Pada suatu ketika Sang Bhagavā sedang menetap di Bārāasī di Taman Rusa di Isipatana. Di sana Sang Bhagavā berkata kepada para bhikkhu: “Para bhikkhu!” [111]

“Yang Mulia!” para bhikkhu itu menjawab. Sang Bhagavā berkata sebagai berikut:

“Para bhikkhu, di masa lalu ada seorang raja bernama Pacetana. Kemudian Raja Pacetana berkata kepada seorang pembuat kereta: ‘Sahabat pembuat kereta, enam bulan dari sekarang akan ada sebuah peperangan. Dapatkan engkau membuatkan untukku sepasang roda?’ – ‘Dapat, Baginda,’ pembuat kereta itu menjawab. Setelah enam bulan kurang enam hari si pembuat kereta itu telah menyelesaikan satu roda. Raja Pacetana berkata kepada si pembuat kereta: ‘Enam hari dari sekarang akan ada peperangan. Apakah sepasang roda itu telah selesai?’ [Si pembuat kereta menjawab:] ‘Dalam waktu enam bulan kurang enam hari yang lalu, Baginda, saya telah menyelesaikan satu roda.’ – ‘Tetapi, sahabat pembuat kereta, dapatkah engkau menyelesaikan roda ke dua untukku dalam enam hari ke depan?’ – ‘Dapat, Baginda,’ si pembuat kereta menjawab. Kemudian, setelah enam hari berikutnya, si pembuat kereta menyelesaikan roda ke dua. Ia membawa sepasang roda itu kepada Raja Pacetana dan berkata: ‘Ini adalah sepasang roda baru yang telah kubuat untukmu, Baginda.’ – ‘Apakah perbedaannya, sahabat pembuat kereta, antara roda yang memakan waktu enam bulan kurang enam hari untuk diselesaikan dan roda yang memakan enam hari untuk diselesaikan? Aku tidak melihat perbedaan apa pun antara keduanya.’ – ‘Ada sebuah perbedaan, Baginda. Amatilah perbedaannya.’
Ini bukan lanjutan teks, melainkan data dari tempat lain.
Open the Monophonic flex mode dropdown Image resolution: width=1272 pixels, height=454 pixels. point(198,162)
Kemudian si pembuat kereta menggelindingkan roda yang memakan waktu enam hari untuk diselesaikan. Roda itu menggelinding sejauh daya dorongnya membawanya, dan kemudian terhuyung-huyung dan jatuh ke tanah. Tetapi roda yang memakan waktu enam bulan [112] kurang enam hari untuk diselesaikan menggelinding sejauh daya dorongnya membawanya dan kemudian berdiri diam seolah-olah terpasang pada sumbunya.

“[Kemudian raja bertanya:] ‘Mengapakah, sahabat pembuat kereta, bahwa roda yang memakan waktu enam hari untuk diselesaikan menggelinding sejauh daya dorongnya membawanya, dan kemudian terhuyung-huyung dan jatuh ke tanah, sedangkan roda yang memakan waktu enam bulan kurang enam hari untuk diselesaikan menggelinding sejauh daya dorongnya membawanya dan kemudian berdiri diam seolah-olah terpasang pada sumbunya?’
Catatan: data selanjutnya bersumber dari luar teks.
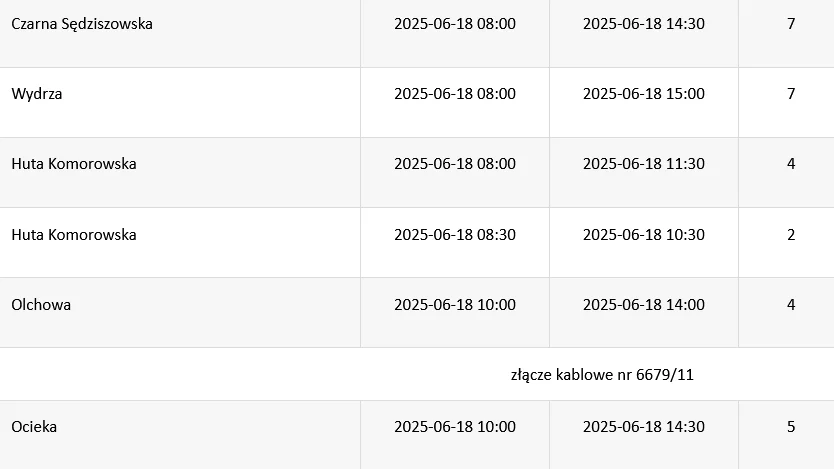Click Olchowa start time 10:00
Screen dimensions: 834x469
pyautogui.click(x=455, y=305)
“[Si pembuat kereta menjawab:] ‘Roda yang memakan waktu enam hari untuk diselesaikan, Baginda, memiliki lingkar yang berlekuk, cacat, dan tidak sempurna; jari-jari yang berlekuk, cacat, dan tidak sempurna; dan poros yang berlekuk, cacat, dan tidak sempurna. Karena alasan ini, maka roda itu menggelinding sejauh daya dorongnya membawanya, dan kemudian terhuyung-huyung dan jatuh ke tanah. Tetapi roda yang memakan waktu enam bulan kurang enam hari untuk diselesaikan menggelinding sejauh daya dorongnya membawanya dan kemudian berdiri diam seolah-olah terpasang pada sumbunya memiliki lingkar yang tanpa lekukan, tanpa cacat, dan tanpa ketidak-sempurnaan; memiliki jari-jari yang tanpa lekukan, tanpa cacat, dan tanpa ketidak-sempurnaan; dan memiliki poros yang tanpa lekukan, tanpa cacat, dan tanpa ketidaksempurnaan. Karena alasan ini, maka roda itu menggelinding sejauh daya dorongnya membawanya dan kemudian berdiri diam seolah-olah terpasang pada sumbunya.’
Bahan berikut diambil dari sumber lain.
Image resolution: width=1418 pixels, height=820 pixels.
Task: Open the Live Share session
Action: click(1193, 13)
“Mungkin saja, para bhikkhu, kalian berpikir: ‘Pada saat itu si pembuat kereta adalah orang lain.’ Tetapi jangan kalian berpikir demikian. Pada saat itu, Aku sendirilah si pembuat kereta itu. Pada saat itu Aku terampil dalam lekukan, cacat, dan ketidaksempurnaan sehubungan dengan kayu. Tetapi sekarang Aku adalah Sang Arahant, Yang Tercerahkan Sempurna, (1) terampil dalam lekukan, cacat, dan ketidak-sempurnaan jasmani; (2) terampil dalam lekukan, cacat, dan ketidak-sempurnaan ucapan; (3) terampil dalam lekukan, cacat, dan ketidak-sempurnaan pikiran.

“Bhikkhu atau bhikkhunī mana pun yang belum meninggalkan lekukan, cacat, dan ketidak-sempurnaan jasmani, ucapan, dan pikiran [113] telah jatuh dari Dhamma dan disiplin ini, seperti halnya roda yang diselesaikan dalam enam hari [akan jatuh ke tanah].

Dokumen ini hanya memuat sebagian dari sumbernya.